所述確診為NK/T細(xì)胞淋巴瘤患者的石蠟包埋組織切片的制備與預(yù)處理包括如下步驟：首先將患者新鮮組織取下1小時(shí)內(nèi)放入10%中性福爾馬林溶液中固定，固定時(shí)間為6—48小時(shí)；接著用切片機(jī)將石蠟切成3—5um，然后將3—5um的石蠟放入溫度為40℃的超純水中漂浮展開，接著將展開的石蠟切片附在帶正電荷的玻璃片上，然后將附著有石蠟切片的玻璃片風(fēng)干后再在56℃的溫度下烤片備用。

所述無重復(fù)序列探針是通過Genome Browser 搜索特異序列，經(jīng)過合成，標(biāo)記、純化制得。

所述玻片上混合無重復(fù)序列探針混合液，蓋上蓋玻片，封膠；接著將無重復(fù)序列探針與樣本DNA通過ThermoBrite雜交儀變性、雜交。

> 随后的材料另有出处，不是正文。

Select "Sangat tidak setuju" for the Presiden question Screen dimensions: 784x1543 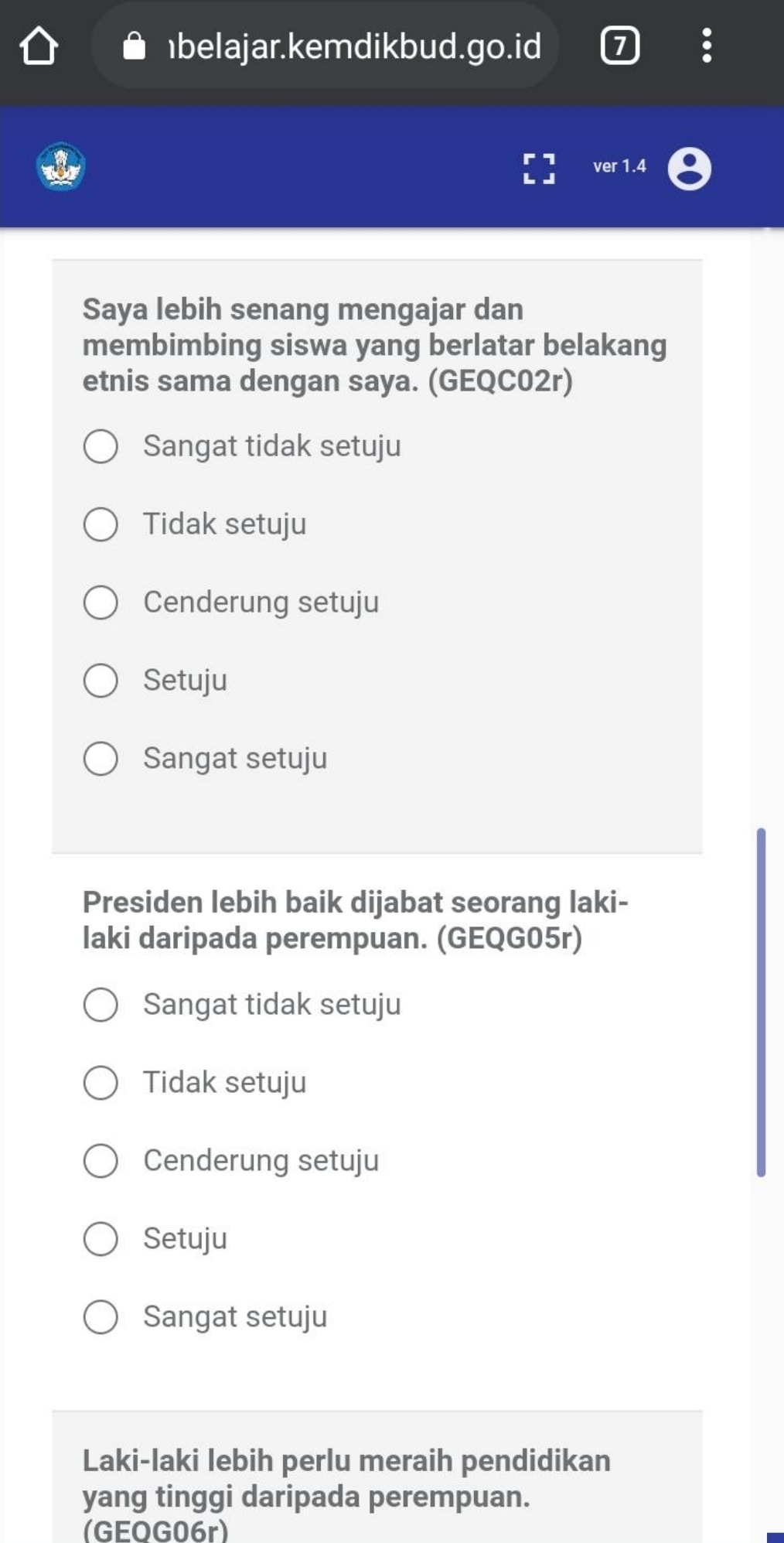[x=101, y=1005]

所述ThermoBrite雜交儀內(nèi)變性的溫度為75℃，變性時(shí)間為5分針；所述ThermoBrite雜交儀內(nèi)雜交的溫度為37℃，雜交的時(shí)間為18小時(shí)。

所述雜交后洗滌包括如下步驟：首先去除樹膠，放入第一缸雜交后洗液中，室溫，浸泡1-5分針后除去蓋玻片；接著取出玻片，放入第二缸雜交后洗液中，溫度為72—74℃，漂洗2分鐘；然后取出玻片，吸取殘留液體，暗處自然干燥玻片，備用。

所述雜交后復(fù)染包括如下步驟：首先將玻片完全干燥，接著將15μl DAPI復(fù)染劑滴加于雜交區(qū)域，蓋上蓋玻片，然后在暗處且-20℃避光儲(chǔ)存。

本實(shí)施例的一種檢測(cè)NK/T細(xì)胞淋巴瘤拷貝數(shù)變異的檢測(cè)方法，其準(zhǔn)確性高，信號(hào)清晰，重復(fù)性好，檢測(cè)成本低。